During the three preseason games in which he has played, he's got the third most attempts out of the Texans backfield with 17 combined carries. He has run for 83 yards and a touchdown and gained a first down on 29.4 percent (five in total) of his tries.

Karan Higdon

Same as Crockett, Houston signed Higdon as a UDFA this summer. He is the more heralded college player of the two. In his senior season at Michigan, he rushed for 1,178 yards on 224 attempts with 10 TD and added 43 yards on 7 receptions.

Per NFL.com's preseason tracked stats, Higdon has logged 28 attempts for 78 yards (2.7 Y/A) and no touchdowns. His upside seems to be higher than that of Crockett, yet he seems to be at the same position in terms of the pecking order. Neither of the two players seems to be ahead of the other, so it'll be a matter of time to assess who is higher in the depth chart.

Josh Ferguson

In comparison to the rest of the running back corps currently on Houston (Duke Johnson aside), Ferguson is quite a veteran. The problem with Ferguson is that he has had just one carry since the 2017 season and has mustered up just 26 rushing yards on 15 career carries since his debut back in 2016.

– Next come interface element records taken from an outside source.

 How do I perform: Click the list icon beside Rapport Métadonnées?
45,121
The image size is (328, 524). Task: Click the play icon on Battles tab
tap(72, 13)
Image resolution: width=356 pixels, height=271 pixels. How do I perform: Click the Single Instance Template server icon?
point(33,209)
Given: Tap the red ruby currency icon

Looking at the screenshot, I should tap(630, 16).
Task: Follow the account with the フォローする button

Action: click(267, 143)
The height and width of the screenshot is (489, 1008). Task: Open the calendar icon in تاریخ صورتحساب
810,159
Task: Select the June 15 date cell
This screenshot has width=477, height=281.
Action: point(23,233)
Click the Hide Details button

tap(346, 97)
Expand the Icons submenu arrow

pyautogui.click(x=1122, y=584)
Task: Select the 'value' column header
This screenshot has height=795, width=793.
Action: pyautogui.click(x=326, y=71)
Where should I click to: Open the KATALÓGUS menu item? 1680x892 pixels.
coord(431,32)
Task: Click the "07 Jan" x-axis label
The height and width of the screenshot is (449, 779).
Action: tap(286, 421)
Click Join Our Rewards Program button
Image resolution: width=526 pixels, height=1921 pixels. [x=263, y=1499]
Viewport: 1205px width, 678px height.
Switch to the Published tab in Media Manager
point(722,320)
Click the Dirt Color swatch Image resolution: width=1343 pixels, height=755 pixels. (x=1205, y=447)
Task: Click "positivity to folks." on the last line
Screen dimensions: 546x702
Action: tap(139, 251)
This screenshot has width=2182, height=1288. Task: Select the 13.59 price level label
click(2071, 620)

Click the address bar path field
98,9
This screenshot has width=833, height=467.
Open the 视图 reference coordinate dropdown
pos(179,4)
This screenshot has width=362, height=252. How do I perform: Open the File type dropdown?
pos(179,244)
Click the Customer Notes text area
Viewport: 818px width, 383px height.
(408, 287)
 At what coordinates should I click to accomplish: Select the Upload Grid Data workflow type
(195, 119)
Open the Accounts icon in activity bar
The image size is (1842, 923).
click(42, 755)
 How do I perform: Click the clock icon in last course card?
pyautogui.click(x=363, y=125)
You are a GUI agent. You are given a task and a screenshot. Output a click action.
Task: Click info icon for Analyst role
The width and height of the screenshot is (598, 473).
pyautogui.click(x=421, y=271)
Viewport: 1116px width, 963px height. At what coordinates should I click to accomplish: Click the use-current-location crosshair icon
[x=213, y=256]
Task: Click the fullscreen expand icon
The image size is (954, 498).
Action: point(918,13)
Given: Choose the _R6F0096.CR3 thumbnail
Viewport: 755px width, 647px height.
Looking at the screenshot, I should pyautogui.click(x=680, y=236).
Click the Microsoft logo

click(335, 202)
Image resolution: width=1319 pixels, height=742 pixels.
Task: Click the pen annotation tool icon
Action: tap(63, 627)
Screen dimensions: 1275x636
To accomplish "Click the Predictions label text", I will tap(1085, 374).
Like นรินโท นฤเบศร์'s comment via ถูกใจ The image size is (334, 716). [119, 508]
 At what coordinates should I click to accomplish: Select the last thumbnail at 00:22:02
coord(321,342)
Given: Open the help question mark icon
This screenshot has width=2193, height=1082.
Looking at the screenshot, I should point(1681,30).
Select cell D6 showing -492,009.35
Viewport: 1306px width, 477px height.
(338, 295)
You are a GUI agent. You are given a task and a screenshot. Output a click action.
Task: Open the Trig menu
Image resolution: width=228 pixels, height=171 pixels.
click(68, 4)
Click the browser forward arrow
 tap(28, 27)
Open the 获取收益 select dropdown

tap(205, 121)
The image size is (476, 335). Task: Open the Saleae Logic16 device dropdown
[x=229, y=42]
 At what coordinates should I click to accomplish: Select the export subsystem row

This preseason, Ferguson has seen the field one game, running six times to gain 17 yards and a single touchdown. At the end of July it was reported that he was the leading candidate to take on the third-back role behind both Miller and D'Onta Foreman. With both of them out, he will be fighting with the rookies and Howell for the backup role assuming Houston opts to not bring anyone from outside.

Fantasy Verdict: Pass on all of Howell, Crockett, Higdon, and Ferguson. The four of them have flaws, and even those with experience in the NFL (even just in preseason games or on short appearances in-season) don't offer any kind of fantasy potential. They are totally unproven players without a track record, don't profile as even moderately reliable handcuffs to Johnson, and will probably be out of contention for the RB2 spot when Houston inevitably makes a move and brings some other veteran tailback. There are much better options out there not being drafted currently.

 

Houston's Trade/FA Targets For The RB Role

The last option Houston will explore are a trade and free-agent signing. Rosters are about to be trimmed all around the league and some veterans will be released here and there. There are whispers around Carlos Hyde getting ousted. LeSean McCoy could also be waived. Jay Ajayi is already available.

Neither of those names is very appealing, but neither is Houston's backfield state right now. At this point in the preseason, barely two weeks from Week One, Houston can't ask for much more for free.

Perhaps the most appealing option that could potentially move places and join the Texans via trade is Melvin Gordon. It is not entirely crazy, but it is purely speculative. Gordon is currently holding out, it doesn't look like Los Angeles and the running back are close to agreeing to a new deal, and there are reports of Gordon asking for a trade.

If the Chargers grow tired of Gordon's attitude, they might actually end up moving him. Gordon's ADP and fantasy value are dropping by the day because of his situation, but his real-life outlook is as good as ever (barring the injury concerns, of course). If Houston is able to trade for him, Gordon will instantly become the RB1 of the team and slot straight in Miller's place, with Duke Johnson dropping again to the RB2 slot and taking mostly on receiving duties.

Fantasy Verdict: Wait. Don't assume any good RB will be targeted by Houston as part of a trade, much less Melvin Gordon, until we start to hear something to that tune. Free agents and soon-to-be cut players around the league are probably not better options than Johnson is right now and whoever is signed as an FA by the Texans will just be Johnson's backup.